I wrote this small pice of code to illustrate the problem:
import ROOT as r
from numpy.random import normal, seed
from multiprocessing import Pool, cpu_count
seed(42)
def fill_histogram(histogram, numbers):
for number in numbers:
histogram.Fill(number)
if __name__ == "__main__":
r.EnableThreadSafety()
Histo = r.TH1F("h1", "h1", 100, 0, 100)
numbers = [normal(50, 20) for _ in range(1000)]
number_batches = [numbers[i:i + 100] for i in range(0, len(numbers), 100)]
pool = Pool(processes=int(cpu_count()))
for i, batch in enumerate(number_batches):
pool.apply_async(fill_histogram, args=(Histo, batch,))
pool.close()
pool.join()
output_file = r.TFile.Open("histo_test.root", "RECREATE")
Histo.Write()
output_file.Close()
What’s the correct approach?

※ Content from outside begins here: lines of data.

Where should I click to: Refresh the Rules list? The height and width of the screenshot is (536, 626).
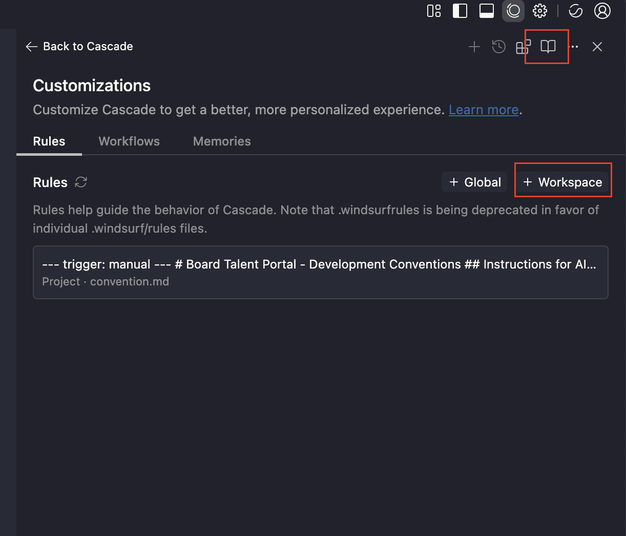coord(81,182)
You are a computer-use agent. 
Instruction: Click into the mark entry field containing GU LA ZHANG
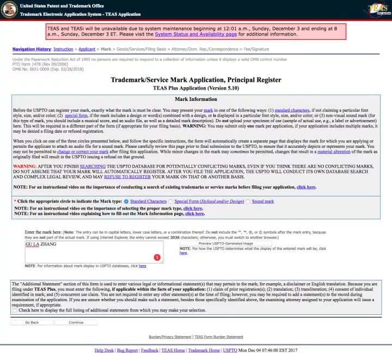(87, 251)
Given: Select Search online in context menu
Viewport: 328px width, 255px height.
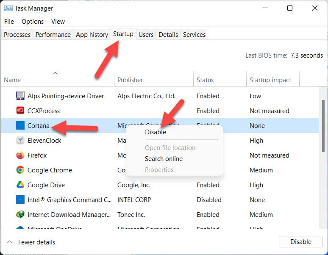Looking at the screenshot, I should pos(164,159).
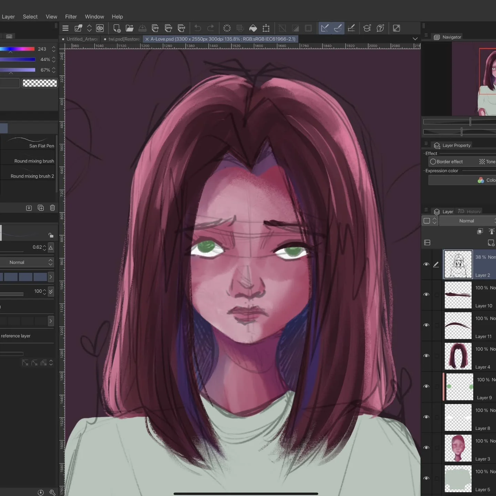This screenshot has height=496, width=496.
Task: Redo the last action
Action: click(210, 28)
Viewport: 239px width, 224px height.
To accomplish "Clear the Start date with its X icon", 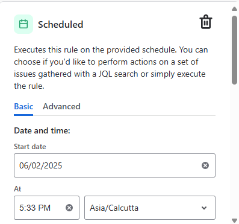I will (x=205, y=165).
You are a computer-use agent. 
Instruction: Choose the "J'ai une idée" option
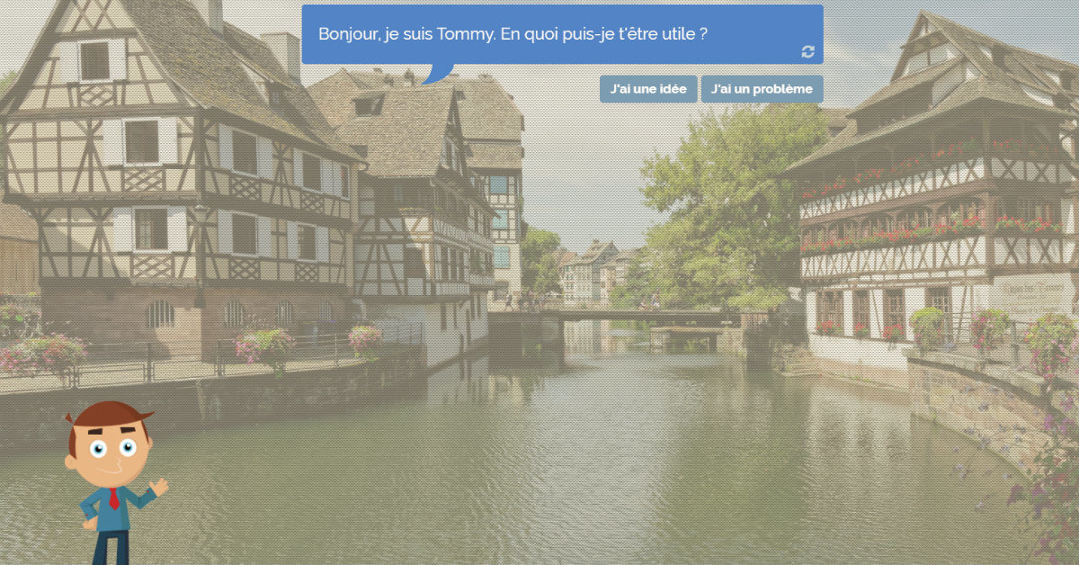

I suspect the issue might be related to how ROOT objects are passed between processes or thread safety, but I’m not sure how to resolve it.
Any guidance on the proper way to parallelize histogram filling with ROOT would be greatly appreciated.
ROOT Version: 6.32.08
Python Version: 3.12.3
Hello @destrada, welcome to the ROOT Forum!
First off, do you specifically need multiprocessing, or would multithreading be also fine? (judging from the code you posted it seems like the case).
The easiest way you can do what you want is probably by using RDataFrame together with EnableImplicitMT.
This way you can write something like this:
import ROOT
ROOT.EnableImplicitMT()
df = ROOT.RDataFrame(1000)
with ROOT.TFile.Open("histo_test.root", "RECREATE") as output_file:
h = df.Define("numbers", "gRandom->Gaus(50, 20)").Histo1D(("h1", "h1", 100, 0, 100), "numbers").GetValue()
output_file.WriteObject(h, h.GetName())
Note that if your real input comes from some other place (e.g. a TTree) you would need to do some minor adjustment to the RDataFrame creation (see the tutorials).
Also note that RDF currently doesn’t support calling python functions directly so I replaced normal
with the ROOT C++ function TRandom::Gaus
, but it should give the same result.
Let me know if this works for you.
Hi @silverweed , thanks a lot for your answer.
I’m using Python’s multiprocessing
simply because it’s the way I know how to do it. It’s not strictly necessary, but it allows me to parallelize the task in a straightforward way.
I can see that using RDataFrame
with EnableImplicitMT
would be much more efficient. However, I’m currently working on top of a small and old framework where the analysis is applied recursively Over a TTree, entry by entry. Switching to RDataFrame
would require significant changes to the codebase, which isn’t feasible at the moment.
That said, I found a workaround: by splitting the histogram into smaller clones, passing them to separate multiprocessing
workers, and then merging them into a single .root
file, the issue is resolved.
This solution works for now, but I still wonder—would it be possible to avoid creating clones of the histogram altogether?